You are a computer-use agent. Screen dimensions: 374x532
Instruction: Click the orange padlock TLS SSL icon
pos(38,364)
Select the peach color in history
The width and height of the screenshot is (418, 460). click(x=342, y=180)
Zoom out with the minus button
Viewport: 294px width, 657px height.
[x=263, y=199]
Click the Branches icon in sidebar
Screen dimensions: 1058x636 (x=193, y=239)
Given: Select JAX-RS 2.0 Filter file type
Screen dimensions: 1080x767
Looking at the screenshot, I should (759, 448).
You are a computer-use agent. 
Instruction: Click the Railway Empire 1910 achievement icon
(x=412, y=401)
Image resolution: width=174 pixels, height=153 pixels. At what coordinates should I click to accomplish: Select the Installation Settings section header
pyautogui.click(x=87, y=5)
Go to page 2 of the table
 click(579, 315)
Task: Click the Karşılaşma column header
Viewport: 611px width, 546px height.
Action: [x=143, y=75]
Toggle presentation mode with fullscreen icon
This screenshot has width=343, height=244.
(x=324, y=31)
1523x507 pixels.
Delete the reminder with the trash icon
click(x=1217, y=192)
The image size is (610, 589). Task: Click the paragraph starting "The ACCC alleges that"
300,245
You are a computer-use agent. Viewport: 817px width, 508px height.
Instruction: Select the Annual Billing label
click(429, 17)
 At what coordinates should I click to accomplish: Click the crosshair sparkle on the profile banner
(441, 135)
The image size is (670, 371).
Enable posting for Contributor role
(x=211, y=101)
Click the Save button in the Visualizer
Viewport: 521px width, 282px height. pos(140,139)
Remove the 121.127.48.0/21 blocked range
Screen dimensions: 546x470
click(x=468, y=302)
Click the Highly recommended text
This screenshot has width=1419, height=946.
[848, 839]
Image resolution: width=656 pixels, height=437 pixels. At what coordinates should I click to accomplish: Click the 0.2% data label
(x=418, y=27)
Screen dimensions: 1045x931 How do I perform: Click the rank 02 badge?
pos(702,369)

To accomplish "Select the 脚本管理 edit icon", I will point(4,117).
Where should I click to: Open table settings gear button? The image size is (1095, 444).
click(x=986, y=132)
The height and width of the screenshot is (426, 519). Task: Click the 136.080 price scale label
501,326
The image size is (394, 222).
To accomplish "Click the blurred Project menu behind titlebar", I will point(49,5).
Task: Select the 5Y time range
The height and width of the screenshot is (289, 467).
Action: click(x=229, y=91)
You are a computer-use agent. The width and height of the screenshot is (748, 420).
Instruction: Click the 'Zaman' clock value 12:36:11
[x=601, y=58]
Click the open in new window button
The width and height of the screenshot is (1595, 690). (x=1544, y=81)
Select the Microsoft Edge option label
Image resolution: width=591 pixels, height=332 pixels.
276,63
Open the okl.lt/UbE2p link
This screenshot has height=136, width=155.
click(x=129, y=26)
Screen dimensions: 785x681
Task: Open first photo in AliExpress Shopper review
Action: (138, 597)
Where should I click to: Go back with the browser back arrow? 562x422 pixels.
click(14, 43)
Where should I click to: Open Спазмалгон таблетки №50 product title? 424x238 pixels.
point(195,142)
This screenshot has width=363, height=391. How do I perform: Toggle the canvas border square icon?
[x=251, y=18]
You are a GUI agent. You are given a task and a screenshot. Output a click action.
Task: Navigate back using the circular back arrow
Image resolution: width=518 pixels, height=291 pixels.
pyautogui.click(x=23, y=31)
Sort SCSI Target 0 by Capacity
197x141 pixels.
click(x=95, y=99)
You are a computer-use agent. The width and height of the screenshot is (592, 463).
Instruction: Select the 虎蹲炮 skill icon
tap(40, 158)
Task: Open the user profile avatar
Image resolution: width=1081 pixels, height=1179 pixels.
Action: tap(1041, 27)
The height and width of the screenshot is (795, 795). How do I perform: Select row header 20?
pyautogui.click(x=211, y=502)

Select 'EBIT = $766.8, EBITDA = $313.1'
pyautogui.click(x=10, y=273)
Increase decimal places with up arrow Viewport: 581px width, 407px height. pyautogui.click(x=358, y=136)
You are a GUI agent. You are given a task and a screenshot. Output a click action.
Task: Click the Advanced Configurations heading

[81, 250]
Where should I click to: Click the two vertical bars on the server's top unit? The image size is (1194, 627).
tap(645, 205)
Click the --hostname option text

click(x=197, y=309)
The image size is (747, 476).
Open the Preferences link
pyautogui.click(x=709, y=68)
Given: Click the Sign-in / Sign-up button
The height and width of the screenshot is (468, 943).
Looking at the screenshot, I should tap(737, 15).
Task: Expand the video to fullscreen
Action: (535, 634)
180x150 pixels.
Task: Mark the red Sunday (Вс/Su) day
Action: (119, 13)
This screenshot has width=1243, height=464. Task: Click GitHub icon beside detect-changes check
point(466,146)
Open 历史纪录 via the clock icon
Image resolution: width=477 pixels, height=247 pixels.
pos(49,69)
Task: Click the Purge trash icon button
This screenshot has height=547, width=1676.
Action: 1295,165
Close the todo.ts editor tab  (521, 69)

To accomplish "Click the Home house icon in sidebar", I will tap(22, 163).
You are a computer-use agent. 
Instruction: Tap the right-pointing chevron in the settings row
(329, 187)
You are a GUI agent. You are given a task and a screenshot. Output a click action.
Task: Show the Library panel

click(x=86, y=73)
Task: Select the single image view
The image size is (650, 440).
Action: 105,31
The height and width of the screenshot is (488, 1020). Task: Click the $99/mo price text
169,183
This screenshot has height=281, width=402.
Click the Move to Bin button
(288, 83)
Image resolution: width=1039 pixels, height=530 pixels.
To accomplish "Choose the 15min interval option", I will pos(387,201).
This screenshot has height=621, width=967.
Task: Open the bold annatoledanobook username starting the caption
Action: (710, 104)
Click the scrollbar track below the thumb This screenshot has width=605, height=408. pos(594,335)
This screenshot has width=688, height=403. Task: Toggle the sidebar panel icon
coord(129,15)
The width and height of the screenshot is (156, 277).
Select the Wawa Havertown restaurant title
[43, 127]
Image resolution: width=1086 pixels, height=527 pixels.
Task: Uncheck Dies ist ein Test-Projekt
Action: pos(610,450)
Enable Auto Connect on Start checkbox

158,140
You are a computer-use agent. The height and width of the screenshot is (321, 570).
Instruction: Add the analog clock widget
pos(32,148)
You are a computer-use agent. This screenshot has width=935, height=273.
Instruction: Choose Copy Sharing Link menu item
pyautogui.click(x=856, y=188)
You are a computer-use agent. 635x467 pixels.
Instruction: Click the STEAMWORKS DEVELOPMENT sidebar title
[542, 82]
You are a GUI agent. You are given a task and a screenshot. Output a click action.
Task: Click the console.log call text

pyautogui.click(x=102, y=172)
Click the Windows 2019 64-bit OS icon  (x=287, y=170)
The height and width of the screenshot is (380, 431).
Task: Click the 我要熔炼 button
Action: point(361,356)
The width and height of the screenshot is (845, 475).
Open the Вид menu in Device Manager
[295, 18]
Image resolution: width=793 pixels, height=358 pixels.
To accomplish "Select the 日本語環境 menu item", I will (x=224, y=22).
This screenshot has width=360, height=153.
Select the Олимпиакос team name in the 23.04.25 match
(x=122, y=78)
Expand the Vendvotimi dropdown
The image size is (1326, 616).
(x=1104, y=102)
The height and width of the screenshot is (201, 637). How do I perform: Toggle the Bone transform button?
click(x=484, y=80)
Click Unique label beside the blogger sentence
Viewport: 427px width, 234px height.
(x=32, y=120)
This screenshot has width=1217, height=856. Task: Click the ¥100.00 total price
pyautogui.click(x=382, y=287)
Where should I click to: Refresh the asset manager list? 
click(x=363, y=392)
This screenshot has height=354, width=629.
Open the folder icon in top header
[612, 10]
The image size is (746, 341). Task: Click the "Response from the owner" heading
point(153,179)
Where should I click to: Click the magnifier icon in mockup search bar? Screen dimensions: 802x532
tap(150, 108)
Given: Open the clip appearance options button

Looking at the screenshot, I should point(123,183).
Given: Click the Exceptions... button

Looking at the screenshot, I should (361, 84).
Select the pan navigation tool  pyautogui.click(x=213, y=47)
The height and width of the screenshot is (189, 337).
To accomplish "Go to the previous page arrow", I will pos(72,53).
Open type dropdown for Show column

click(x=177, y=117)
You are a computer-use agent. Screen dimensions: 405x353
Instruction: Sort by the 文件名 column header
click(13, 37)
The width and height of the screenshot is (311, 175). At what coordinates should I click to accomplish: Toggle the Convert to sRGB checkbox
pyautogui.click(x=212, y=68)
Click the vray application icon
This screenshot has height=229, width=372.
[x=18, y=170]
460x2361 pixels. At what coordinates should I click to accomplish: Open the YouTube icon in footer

- - - - -

What is expected =>
Find all lines holding the word "computer" in the records above and copy them.

Answer box =>
You are a computer-use agent. Screen dimensions: 374x532
You are a computer-use agent. 
You are a computer-use agent. Viewport: 817px width, 508px height.
You are a computer-use agent. The width and height of the screenshot is (748, 420).
You are a computer-use agent. The width and height of the screenshot is (592, 463).
You are a computer-use agent. 
You are a computer-use agent. The height and width of the screenshot is (321, 570).
You are a computer-use agent. This screenshot has width=935, height=273.
You are a computer-use agent. 635x467 pixels.
You are a computer-use agent. Screen dimensions: 405x353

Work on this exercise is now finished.